Rethinking Ownership in the New Normal of AI Work
2025.20 - Someone praised a document I wrote recently. Instead of pride, I felt unease. I have a feeling I am not alone on this in current times.
You are reading a free post from my newsletter — The Art of Doing Technical Program Management. I write with an aim to demystify the art of technical program management and deliver proven real-world strategies, practical advise and tips, and actionable frameworks to help you level up as a Technical Program Manager.
If you already are a subscriber and found this essay helpful, please share it with your colleagues and network. I am sure others might find it useful as well.
Should I Feel Unease About this?
The first time I went through the promotion cycle at Google, I was asked to submit a promo packet. For many of my current and ex-Googlers, this phrase will sound familiar. A promo packet was a collection of artifacts that backed up your achievements, impact, and leadership. Not just what you said on the promo form but what you actually did, what you could show. Slide decks, program briefs, retrospective write-ups, launch reviews, all meticulously organized to tell the story of why I was ready for the next level.
Back then, I invested a tremendous amount of time and energy into writing these artifacts. They weren’t just paper trails. They were instruments of clarity, for myself and my teams. Writing was how I made sense of messy timelines, aligned teams, and built confidence across stakeholders. It was deep work. Overtime, I developed my own style: bullet-heavy outlines followed by crisp prose, always with clear takeaways and a bias toward action. Writing good became a quiet craft I took pride in.
So, when a PM recently complimented a document I’d written, you’d think I’d be thrilled. In the past, I would’ve let that praise land and maybe even patted myself on the back.
But this time, instead of satisfaction, I felt a flicker of unease. That was a first.
Why?
Because I didn’t really write the document. At least, not in the way I used to.
Here’s what actually happened:
I jotted down a rough outline in ten minutes, mostly high-level points I wanted to make, rough sequencing, maybe a phrase or two I liked.
Then I opened up our internal ChatGPT, dropped in the outline, and asked it to build a structured draft around it. Gave it clear instructions for what I wanted. It did. And it was solid.
I spent another ten minutes cleaning it up; editing for tone, sharpening a few insights, cutting repetition, re-arranging things to match my style and hit send.
The doc was praised. “This is an excellent doc”. Objectively, it worked. Yet it felt hollow somehow. Never have I had this feeling before. I found myself asking a lot of questions:
Could I confidently point to this doc as evidence of my leadership and communication?
Could I submit it in a future promo packet and say, “This was me”?
Or would I always know that I had, in a way, outsourced the craft?
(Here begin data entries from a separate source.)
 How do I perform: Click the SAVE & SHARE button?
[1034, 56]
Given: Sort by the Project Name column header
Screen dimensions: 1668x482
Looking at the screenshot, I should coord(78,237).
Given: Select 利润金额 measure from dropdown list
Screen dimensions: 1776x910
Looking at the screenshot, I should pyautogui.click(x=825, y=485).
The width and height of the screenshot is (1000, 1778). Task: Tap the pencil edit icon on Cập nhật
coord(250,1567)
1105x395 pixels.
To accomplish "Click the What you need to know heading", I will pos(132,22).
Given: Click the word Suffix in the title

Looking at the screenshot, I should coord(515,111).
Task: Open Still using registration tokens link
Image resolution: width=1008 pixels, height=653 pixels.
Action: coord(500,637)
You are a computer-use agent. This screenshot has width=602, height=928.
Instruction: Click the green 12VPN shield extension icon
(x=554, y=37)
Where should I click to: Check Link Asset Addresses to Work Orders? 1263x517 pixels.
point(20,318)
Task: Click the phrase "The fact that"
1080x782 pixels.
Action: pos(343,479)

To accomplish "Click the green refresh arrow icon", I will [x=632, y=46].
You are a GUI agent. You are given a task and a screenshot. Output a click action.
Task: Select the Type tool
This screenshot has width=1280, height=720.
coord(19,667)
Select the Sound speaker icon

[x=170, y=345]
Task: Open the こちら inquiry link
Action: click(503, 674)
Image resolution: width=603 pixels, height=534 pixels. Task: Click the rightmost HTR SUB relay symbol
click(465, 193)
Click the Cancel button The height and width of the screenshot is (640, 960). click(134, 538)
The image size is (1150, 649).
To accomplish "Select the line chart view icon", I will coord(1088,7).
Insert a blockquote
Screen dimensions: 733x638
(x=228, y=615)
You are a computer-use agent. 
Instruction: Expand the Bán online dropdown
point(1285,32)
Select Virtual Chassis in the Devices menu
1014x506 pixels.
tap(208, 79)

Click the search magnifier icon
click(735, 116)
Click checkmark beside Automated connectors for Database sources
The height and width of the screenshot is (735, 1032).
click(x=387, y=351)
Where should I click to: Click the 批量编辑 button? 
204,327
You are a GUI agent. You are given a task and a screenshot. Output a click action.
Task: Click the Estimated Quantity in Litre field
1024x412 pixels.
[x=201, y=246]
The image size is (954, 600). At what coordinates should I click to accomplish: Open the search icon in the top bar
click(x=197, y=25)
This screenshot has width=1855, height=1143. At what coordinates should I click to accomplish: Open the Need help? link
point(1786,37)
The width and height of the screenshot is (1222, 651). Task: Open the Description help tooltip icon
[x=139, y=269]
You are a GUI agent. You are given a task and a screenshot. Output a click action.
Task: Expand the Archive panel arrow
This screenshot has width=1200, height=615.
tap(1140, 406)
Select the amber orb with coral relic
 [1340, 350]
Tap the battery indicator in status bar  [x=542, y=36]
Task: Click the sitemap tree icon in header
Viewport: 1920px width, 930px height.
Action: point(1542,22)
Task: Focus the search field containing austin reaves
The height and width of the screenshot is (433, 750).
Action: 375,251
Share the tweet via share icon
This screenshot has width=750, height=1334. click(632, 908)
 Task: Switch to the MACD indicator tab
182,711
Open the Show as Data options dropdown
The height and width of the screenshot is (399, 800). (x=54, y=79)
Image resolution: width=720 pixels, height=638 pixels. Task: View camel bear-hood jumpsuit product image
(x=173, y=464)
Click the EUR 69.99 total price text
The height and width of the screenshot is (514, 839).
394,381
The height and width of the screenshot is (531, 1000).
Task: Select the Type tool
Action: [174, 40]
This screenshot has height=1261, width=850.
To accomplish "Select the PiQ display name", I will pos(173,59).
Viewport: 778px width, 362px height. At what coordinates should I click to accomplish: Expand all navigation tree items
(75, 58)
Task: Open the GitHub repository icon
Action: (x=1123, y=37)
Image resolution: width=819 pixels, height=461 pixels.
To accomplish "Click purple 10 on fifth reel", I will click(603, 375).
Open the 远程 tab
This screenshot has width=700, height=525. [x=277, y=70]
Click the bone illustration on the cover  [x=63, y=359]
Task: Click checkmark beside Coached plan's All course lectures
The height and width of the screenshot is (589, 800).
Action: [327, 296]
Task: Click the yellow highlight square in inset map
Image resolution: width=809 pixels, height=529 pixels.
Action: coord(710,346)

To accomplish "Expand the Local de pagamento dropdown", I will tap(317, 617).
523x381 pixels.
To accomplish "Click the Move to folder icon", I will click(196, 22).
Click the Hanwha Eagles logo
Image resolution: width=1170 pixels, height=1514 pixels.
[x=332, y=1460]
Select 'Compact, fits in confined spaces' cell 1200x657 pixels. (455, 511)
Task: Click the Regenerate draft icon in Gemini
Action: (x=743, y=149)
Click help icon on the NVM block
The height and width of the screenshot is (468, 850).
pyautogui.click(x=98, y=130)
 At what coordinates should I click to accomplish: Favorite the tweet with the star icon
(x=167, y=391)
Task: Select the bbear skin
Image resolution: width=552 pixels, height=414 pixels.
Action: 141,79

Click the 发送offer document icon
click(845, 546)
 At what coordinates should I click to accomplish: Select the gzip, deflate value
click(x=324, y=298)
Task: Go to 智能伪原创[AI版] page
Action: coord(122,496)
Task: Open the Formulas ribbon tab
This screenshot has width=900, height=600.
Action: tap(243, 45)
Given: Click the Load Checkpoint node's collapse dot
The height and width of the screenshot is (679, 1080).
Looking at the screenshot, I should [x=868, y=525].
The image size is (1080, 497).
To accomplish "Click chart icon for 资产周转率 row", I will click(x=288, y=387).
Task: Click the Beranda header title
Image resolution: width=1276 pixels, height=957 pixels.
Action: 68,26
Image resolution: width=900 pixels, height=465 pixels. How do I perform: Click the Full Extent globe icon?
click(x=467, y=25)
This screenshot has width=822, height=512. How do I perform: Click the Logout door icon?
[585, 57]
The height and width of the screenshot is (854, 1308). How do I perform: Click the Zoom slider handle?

This isn’t just about one document nor am I here to seek pity or such nonsense. Put aside the hype for one second and really think about this. This feeling I have points to a true and real question. It’s about what it means to do the work in an age where tools like AI can dramatically accelerate or even automate many parts of our workflow. Where does contribution begin and end when the means of production are shared with a machine?
So, what does this mean about ownership and the value of our outputs as TPMs?
It means we need to revise our expectations, both of ourselves and of each other, when it comes to what TPMs produce and how we produce it.
Is it more valuable that I carefully curated every word in a document? Or is the real value in whether the document served its purpose which was clarifying decisions, aligning stakeholders, and unblocking execution?
Because even though I didn’t choose every word, everything else was mine: the core ideas, the sequencing of thoughts, the intended impact, the shape of the narrative, the signals I wanted to send to my audience. The AI may have typed the paragraphs, but I still authored the story.
We need to normalize this kind of partnership with AI tools. And it’s not without precedent.
Supreme Court justices have clerks who help write opinions under their direction.
Editors work side-by-side with authors to turn rough manuscripts into coherent books.
Ghostwriters help industry leaders express their ideas and frameworks. In each case, the value isn’t diminished by collaboration but it’s enhanced by it.
If we want widespread adoption of AI tools across our teams and companies, we’ll need to lead this shift not just in how we work, but in how we evaluate work. That means letting go of outdated expectations that value outputs based on effort or authorship alone. Instead, we should embrace and double down on a broader view: one that focuses on outcomes, clarity, and influence.
In this new era, ownership isn’t about who wrote every word. It’s about who shaped the work and whether that work moved the needle.
Don’t be afraid to use these tools.
Leverage them to work faster, think more clearly, and produce better outcomes. Just as we’ve embraced new programming languages, cloud platforms, and agile methodologies, AI is simply the next evolution in how we build and communicate. If we normalize their use, we expand what’s possible for the teams and organizations we support, for ourselves.
As Straker Carryer said in my Microguide on Getting Start With AI Tools, “we need to normalize use of AI. Call it out in the code, in the docs, where ever it’s used.”